9. Companies in the top quartile of executive-board diversity had an average return on equity that was 53 percent higher than companies in the bottom quartile of executive-board diversity.
10. The EBIT (Earnings before interest and tax) margins at the most diverse businesses were 14 percent higher, on average than those of the least diverse businesses.
How to promote workplace diversity
There are several steps your firm can take to promote diversity in the workplace. It is important to keep in mind that all of these measures require patience; increasing diversity is a long-term process.
Train every manager in your firm to promote diversity amongst their subordinates. Managers should be forced to:
— Identify their personal attitudes and biases regarding diversity
— Learn the benefits of organizational diversity
— Examine the culture and climate in their group or organization
— Support diversity through their actions and interactions
— Understand how to manage according to each individual’s talents and strengths
Most company-wide changes work best when they are implemented from the top down.

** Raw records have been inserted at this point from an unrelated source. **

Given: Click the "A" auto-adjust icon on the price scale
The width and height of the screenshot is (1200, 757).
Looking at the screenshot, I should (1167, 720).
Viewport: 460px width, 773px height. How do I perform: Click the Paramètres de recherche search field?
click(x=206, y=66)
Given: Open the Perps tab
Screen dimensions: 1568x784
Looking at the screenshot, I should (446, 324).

Managers need to know why diversity is important to your business and how to support it.
Train managers on how to support diversity to increase the likelihood of employee buy-in. Employee buy-in is necessary to promote diversity throughout your organization.

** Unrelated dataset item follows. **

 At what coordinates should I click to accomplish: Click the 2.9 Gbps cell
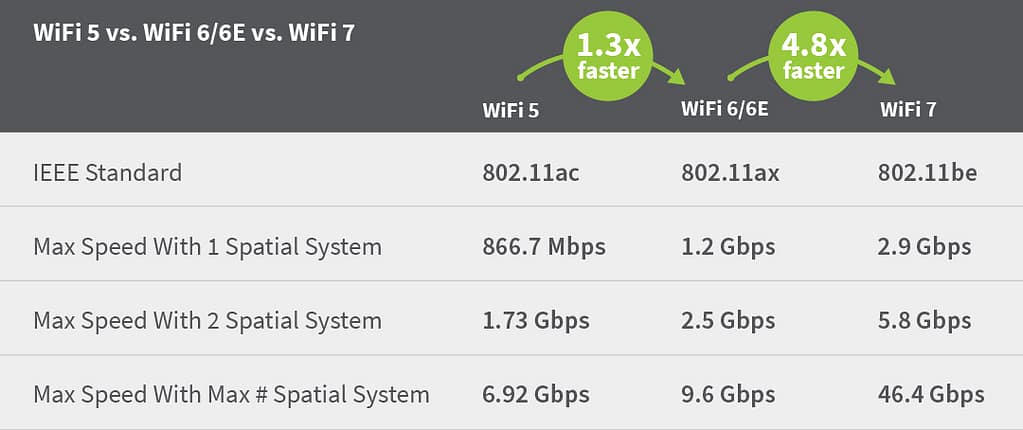924,246
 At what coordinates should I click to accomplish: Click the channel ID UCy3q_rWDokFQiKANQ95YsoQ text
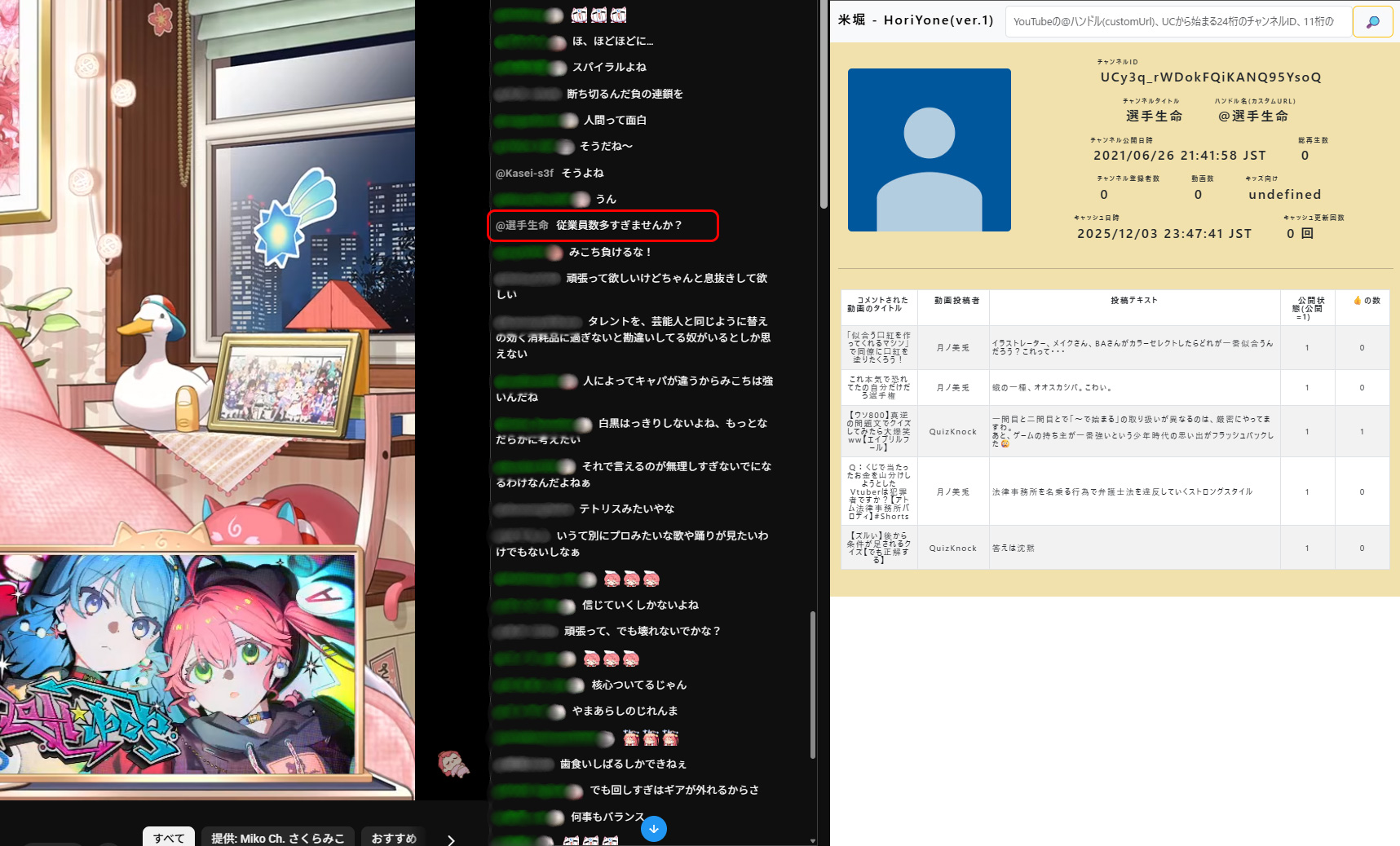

Align diversity programs with strategic plans
Each of your diversity goals should align with the business-related goals your company has. Form your plan for diversity the same way you would a business plan. Every organization should ask themselves:
— What is the goal of diversity at our company?

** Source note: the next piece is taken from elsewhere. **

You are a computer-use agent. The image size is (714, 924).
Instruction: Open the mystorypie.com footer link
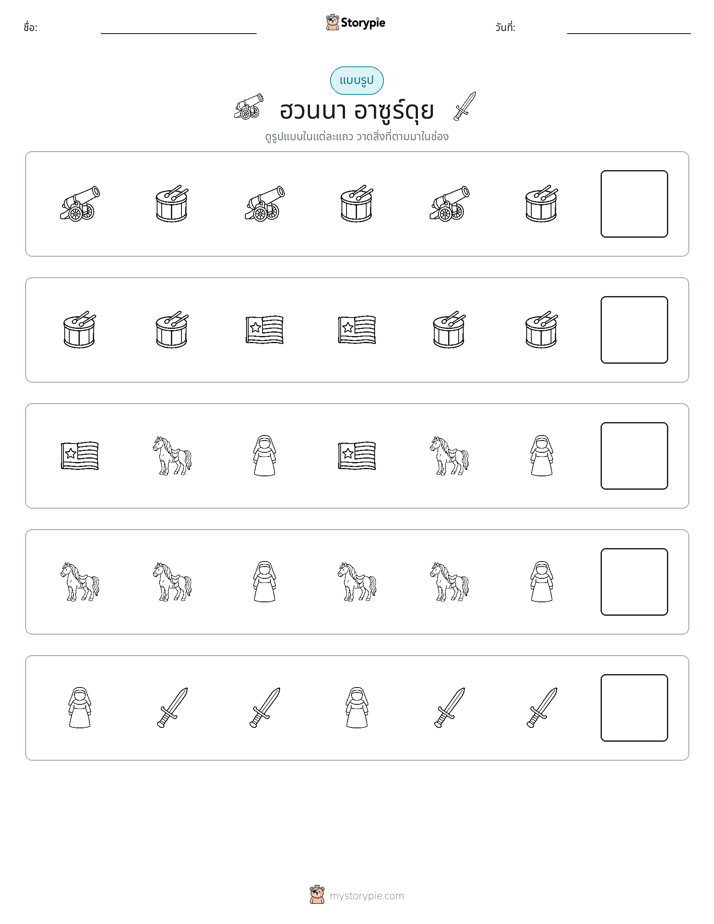pyautogui.click(x=366, y=896)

— How broad is our diversity focus?
— What steps will we take to achieve greater diversity?
— How will we measure success?
Each company has to create a diversity strategy that helps them accomplish their business plan. To achieve this; the two plans need to align.
Form a diversity committee
As with managerial training, forming a diversity committee can be crucial to obtaining employee buy-in. This committee should have members representing all parts of your company’s workforce.
Enable the committee to be active within the organization and allow them to:
— Develop a diversity statement
— Organize diversity events
— Create programs that support diversity
Engage your community
Urge employees to participate in organizations throughout the community that foster diversity. Sponsor events that allow your company to interact with the community and cultivate a greater sense of diversity.
When you engage your community, you also demonstrate that diversity is important to your business. It shows both internal and external stakeholders that diversity is important to your company.
Evaluate your recruitment and hiring tactics
Your firm has to place an emphasis on equality in its hiring and recruitment procedures. If your candidate pool does not accurately reflect the region you are in or service, you may need to examine your recruitment strategy.
If your employees do not accurately reflect their community or your clients you may need to scrutinize your hiring processes. Your business has to seek to fine-tune its hiring and recruitment procedures to support maximum diversity.
Use the company intranet
Finally, use your company intranet, if you have one, to promote diversity in the workplace. Encourage the diversity committee to post regular updates and information regarding how your organization is currently boosting diversity.
Similarly, urge other employees to comment and post on subjects relevant to them, regarding your business’s diversity. Make the process as interactive as possible to increase employee buy-in.
Support diversity in the workplace across every facet of your organization. There is a copious amount of information and data that proves the numerous benefits diversity in the workplace can bring your business.
Diversity, like your inner-child, is something you should embrace.